Prior to that had failed to get the “Quote” feature to work.
So this time I copied the text before I Submitted it, to see it disappear again.
So I’ve looked for Kandi and it’s not in the list.
So how do we post about new companies and/or existing cos that have no entry, bloody conformity?
For now I’ve made Kagara Mining an honoury “Sister” company to Kandi so I can post this.
Anyone interested in Kandi had better do their own checking.
Please Dave, can you summarize your thoughts about KNDI?
@Giuseppe
Latest news is that 20k leave purchase by Hangzhou seems to have been signed and with implication in chinese coverage (http://auto.hexun.com/2012-07-11/143461098.html (microsofttranslator.com may be better than chrome) that only Kndi was car supplier, thus is supplying all of them, to be completed during 2013.
As yet no PR from company, but we have this http://www.forbes.com/sites/tomkonrad/2012/07/11/kandi-technologies-bags-largest-single-electric-vehicle-order-ever/?partner=yahootix
@Giuseppe
BTW, you heard any news on the Italian order? Paperwork got the blame for a while I think.
I see (by accident of course) we no longer have to “Tag Companies”, thanks.

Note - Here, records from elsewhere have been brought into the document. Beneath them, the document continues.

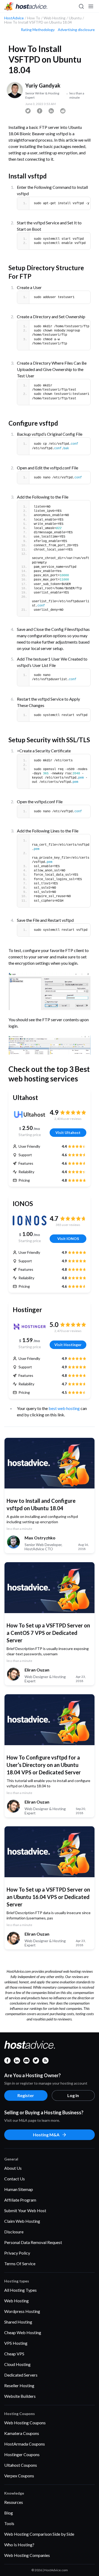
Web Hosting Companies (27, 2555)
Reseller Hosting (19, 2385)
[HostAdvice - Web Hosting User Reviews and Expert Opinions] (26, 6)
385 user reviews (68, 1225)
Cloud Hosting (17, 2364)
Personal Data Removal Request (33, 2242)
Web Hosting (16, 2300)
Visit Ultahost (68, 1132)
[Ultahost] (29, 1114)
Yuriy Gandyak (42, 85)
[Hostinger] (29, 1326)
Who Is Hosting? (19, 2544)
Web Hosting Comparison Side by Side (39, 2533)
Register (25, 2095)
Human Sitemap (18, 2189)
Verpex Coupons (19, 2475)
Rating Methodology (38, 30)
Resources (13, 2502)
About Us (13, 2168)
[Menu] (90, 6)
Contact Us (14, 2178)
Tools (9, 2523)
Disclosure (13, 2231)
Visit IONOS (68, 1238)
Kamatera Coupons (21, 2433)
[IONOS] (29, 1220)
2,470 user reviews (68, 1331)
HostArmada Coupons (24, 2443)
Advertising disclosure (76, 30)
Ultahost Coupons (20, 2465)
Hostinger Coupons (22, 2454)
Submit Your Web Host (25, 2210)
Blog (8, 2512)
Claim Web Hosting (22, 2221)
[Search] (81, 6)
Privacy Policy (17, 2252)
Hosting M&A (46, 2134)
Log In (73, 2095)
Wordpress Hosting (22, 2311)
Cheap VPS (14, 2353)
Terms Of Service (19, 2263)
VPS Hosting (15, 2343)
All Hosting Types (20, 2290)
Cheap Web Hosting (22, 2332)
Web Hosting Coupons (25, 2422)
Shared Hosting (18, 2321)
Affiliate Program (20, 2199)
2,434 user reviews (68, 1119)
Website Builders (20, 2396)
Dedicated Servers (20, 2374)
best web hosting (64, 1408)
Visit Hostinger (68, 1344)
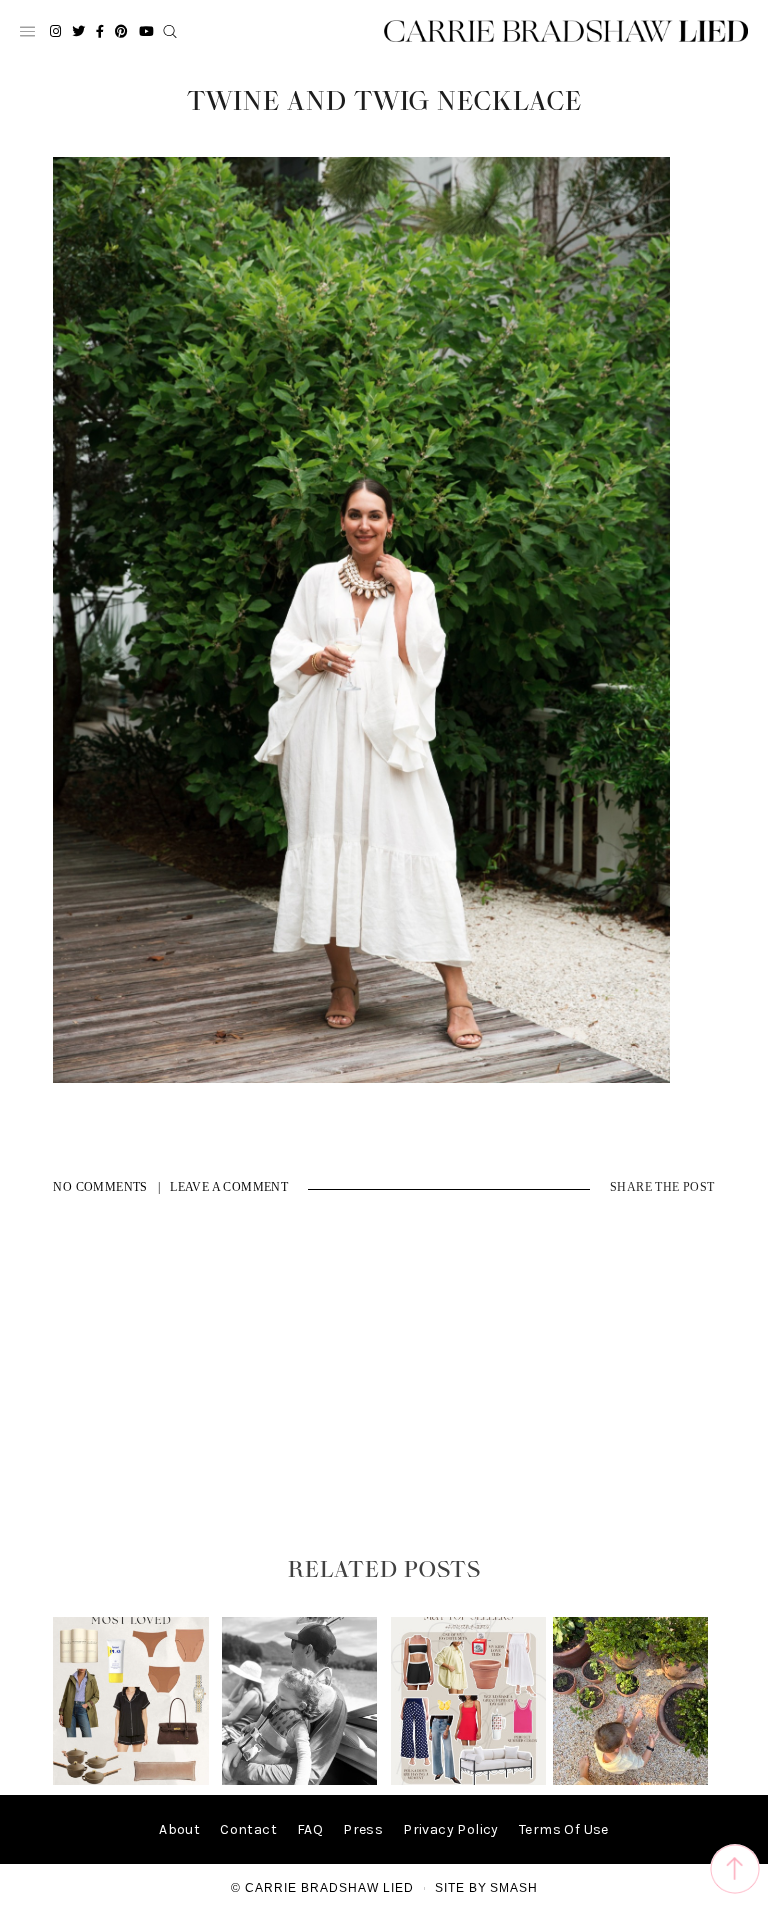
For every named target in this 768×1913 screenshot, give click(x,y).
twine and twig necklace (384, 102)
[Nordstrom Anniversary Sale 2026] (130, 1780)
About (179, 1829)
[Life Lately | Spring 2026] (630, 1780)
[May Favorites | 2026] (468, 1780)
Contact (248, 1829)
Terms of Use (564, 1829)
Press (363, 1829)
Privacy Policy (451, 1829)
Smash (514, 1888)
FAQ (310, 1829)
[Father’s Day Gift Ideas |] (299, 1780)
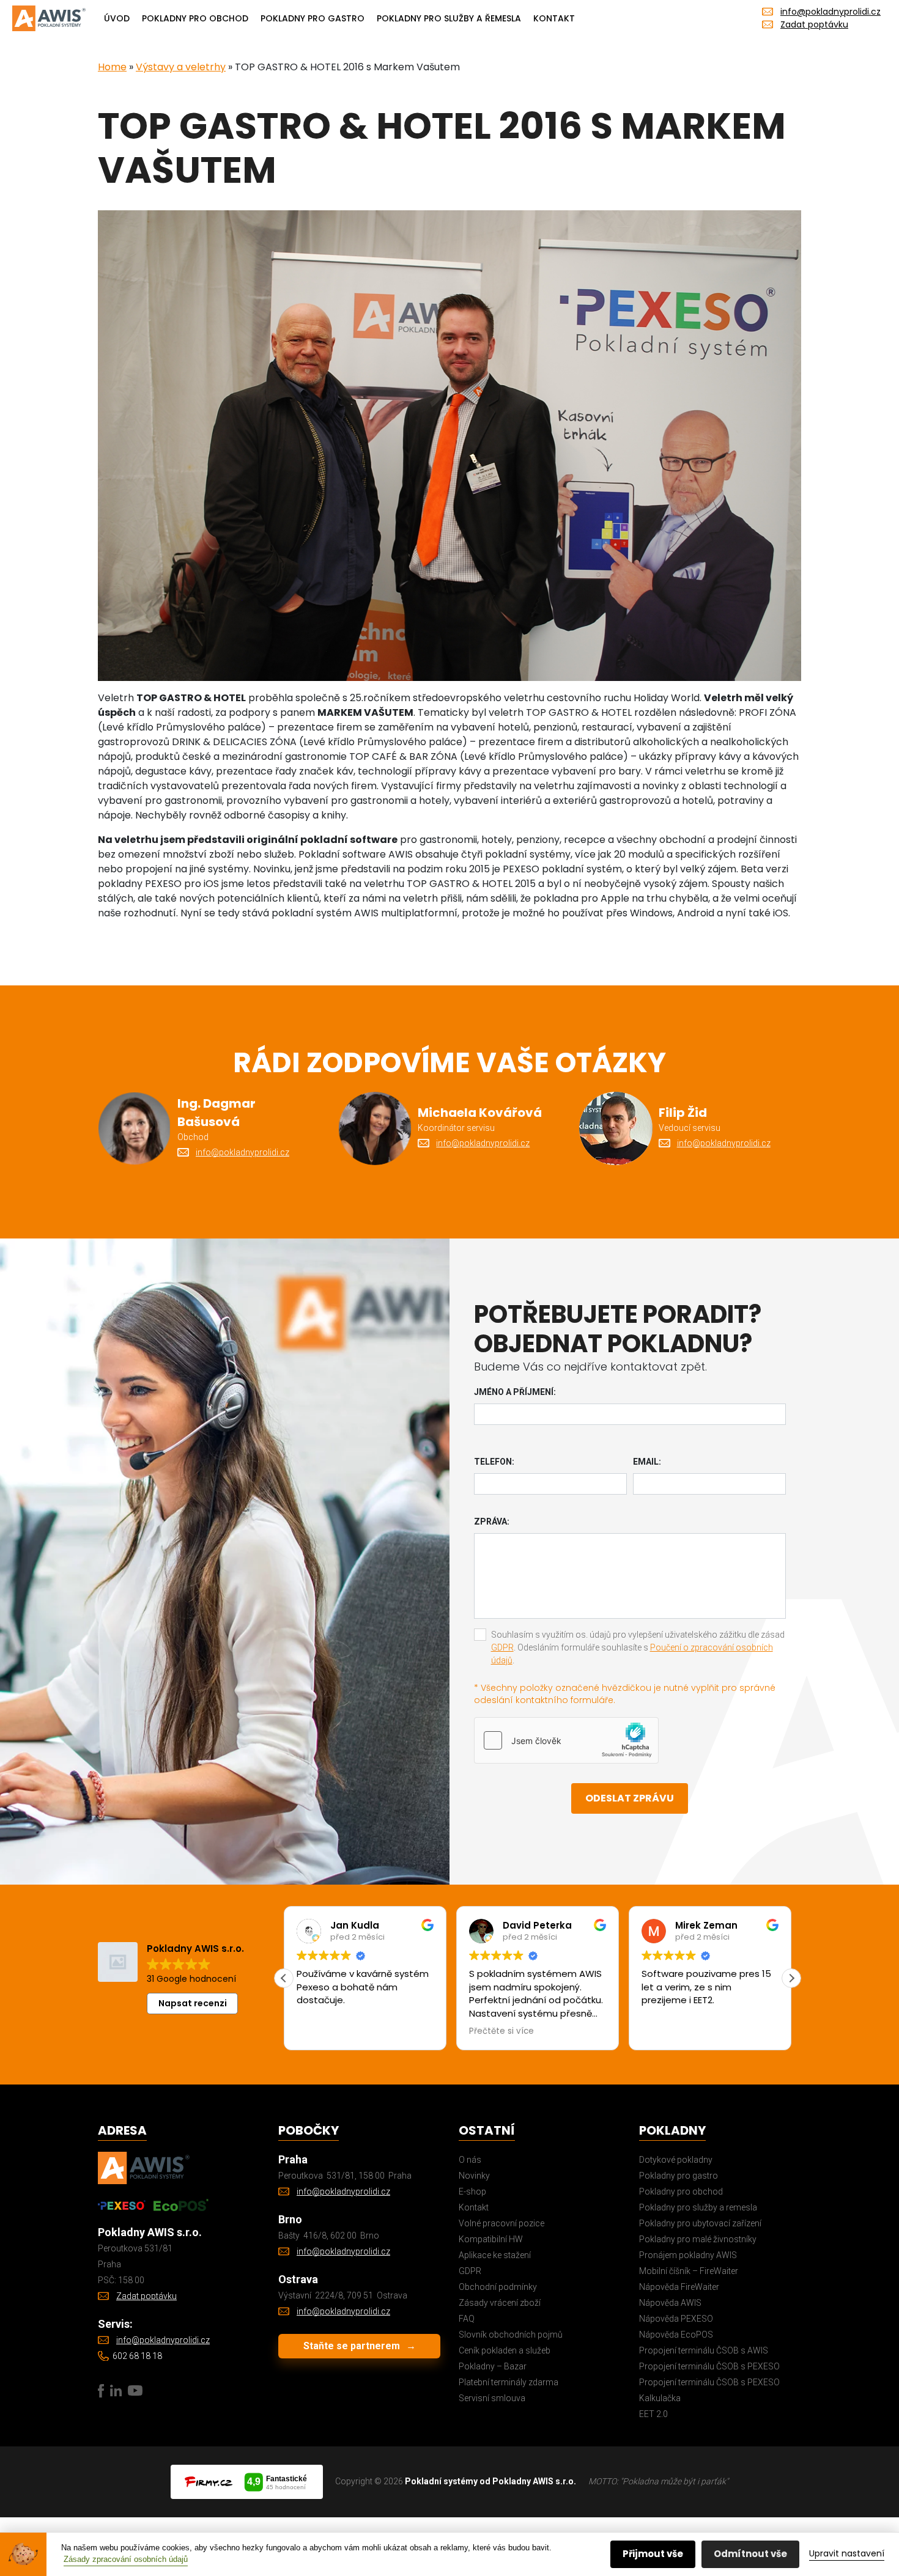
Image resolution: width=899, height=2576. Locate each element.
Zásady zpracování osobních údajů (126, 2559)
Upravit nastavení (846, 2553)
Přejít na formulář (292, 1371)
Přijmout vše (653, 2553)
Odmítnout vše (750, 2553)
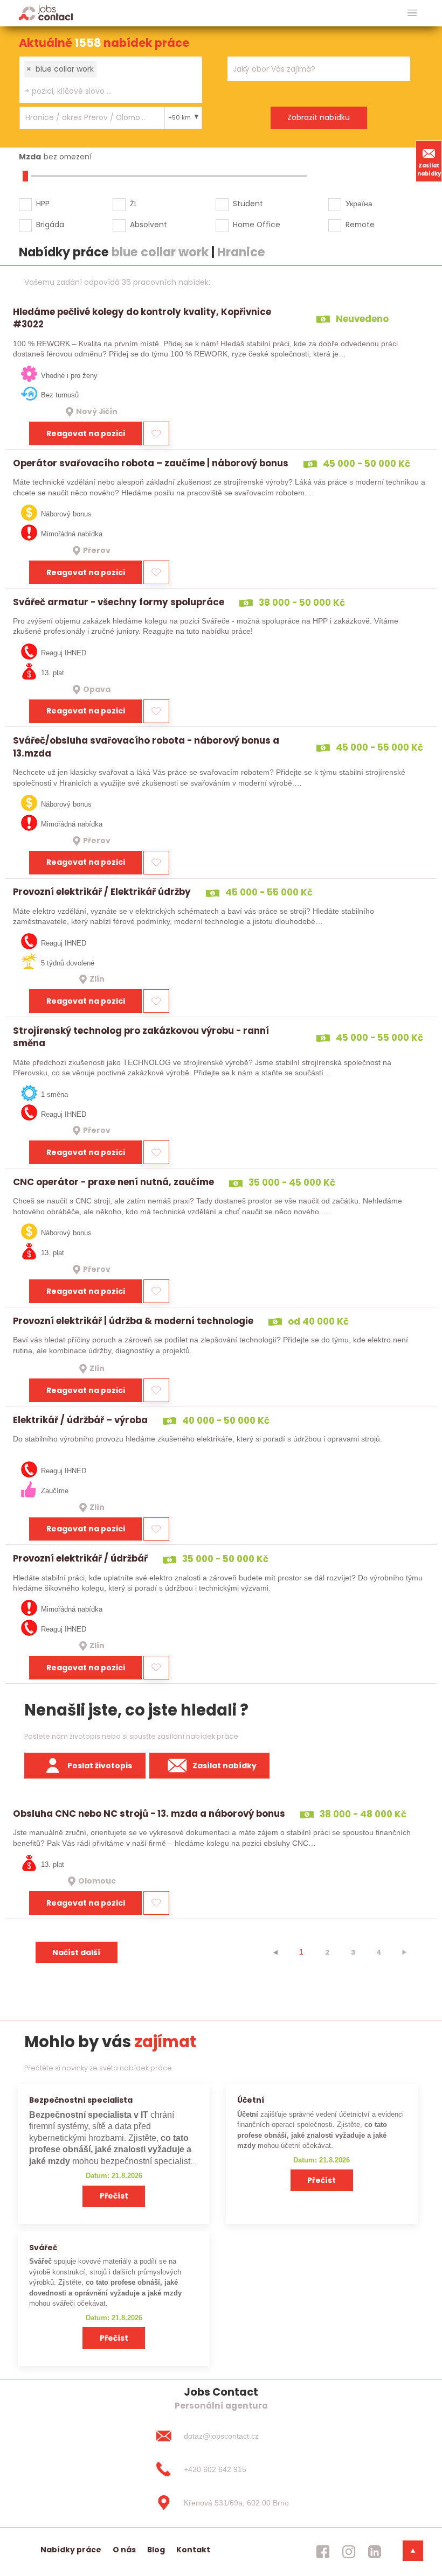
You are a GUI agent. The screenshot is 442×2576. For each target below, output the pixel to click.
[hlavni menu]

Perhaps the compromise here is that if Post Comment is pressed with no tags selected, a prompt comes up and says “Would you like to add a tag?”?
@Dave
KNDI PR on Yahoo re LOI for the 20k EVs (these are QBEX (Quick Battery Exchange), lithium batteries (there is a also a LA version they are selling), although it doesn’t actually say Kandi is sole supplier I think that is taken as implied. http://finance.yahoo.com/news/kandi-vehicles-co-ltd-signed-150600513.html
@Dave
We are working on better ways to handle the tagging process and think we have a workable solution. The real problem here was that the tagging process for admins is a little different so we didn’t notice the glitch that required a comment to be tagged or else the comment was trashed. We notified our programmer and had it fixed as soon as possible (no accident), but all of us here being in summer-mode (e.g. vacationing and other conflicts) admittedly our response was a bit slow. Again, we apologize for any lost comments or other problems experienced by subscribers. In the long run we’re confident this new tagging feature and others will provide orders of magnitude more benefit than the short term pain of integration.